Surtout, il y a la Convention internationale des droits de l'enfant. Deux dispositions retiennent l'attention. D'une part, l'article 3, paragraphe 1, qui considère que « dans toute décision le concernant, y compris les décisions prises par les organes législatifs… » – c'est vous qui êtes visés – « …l'intérêt supérieur de l'enfant constitue une considération primordiale. » La phrase a une tournure quelque peu pléonastique, il faut bien le reconnaître. Cela vient renforcer l'idée que dans le contrôle de proportionnalité à opérer entre ce droit de l'enfant et d'autres libertés, par exemple la liberté de la femme de procréer, la balance devrait, au moins dans le doute, pencher en faveur de l'intérêt de l'enfant.

D'autre part, l'article 7, paragraphe 1, énonce : « L'enfant est enregistré aussitôt sa naissance et a, dès celle-ci, le droit à un nom, le droit d'acquérir une nationalité et, dans la mesure du possible, le droit de connaître ses parents et d'être élevé par eux. » Je sais que la portée du texte a été critiquée mais le texte ne prend sa réelle signification que si le terme « parents » désigne les parents biologiques.

Je n'utilise pas l'argument selon lequel, en 1989, lors de la rédaction de la Convention, les techniques d'AMP n'étaient pas très élaborées ; de toute façon, les rédacteurs n'y ont pas pensé. Je ne l'utilise pas car, après tout, il arrive dans bien des cas que l'on applique un texte à des situations qui n'avaient pas été spécialement visées par son auteur, mais que l'on considère comme normales de viser. Je dirai simplement que le texte perd toute signification si on l'applique à une filiation fondée sur la seule volonté. Quel sens aurait l'idée selon laquelle un enfant a le droit d'exiger de connaître des parents qui, dans l'hypothèse que j'envisage, de toute façon, l'ont créé et lui ont imposé d'une certaine manière le lien de filiation qui les unit ? C'est priver la disposition de tout effet utile. Il y a là un argument très sérieux qui vient limiter la liberté d'action du législateur français. On peut, certes, dénoncer la Convention internationale des droits de l'enfant. Je serais étonné qu'on se résolve à le faire compte tenu de la place qu'elle a prise ; elle irrigue, en effet, tout notre droit positif aujourd'hui. Je ne vois donc pas comment cette hypothèse pourrait être sérieusement envisagée.

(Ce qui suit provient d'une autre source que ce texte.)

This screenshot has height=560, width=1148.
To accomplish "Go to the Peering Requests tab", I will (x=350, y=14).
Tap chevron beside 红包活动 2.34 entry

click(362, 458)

Pour terminer, je voudrais rappeler le conseil que Montesquieu, dans les Lettres persanes, donnait au législateur de ne toucher aux lois – la formule est fameuse – que d'une main tremblante !

Au regard du nombre et de la gravité des objections que la réforme envisagée soulève, il me semble que le plus raisonnable serait de ne pas y toucher du tout ! Telle est en tout cas mon opinion ; je vous remercie de m'avoir permis de la défendre devant vous.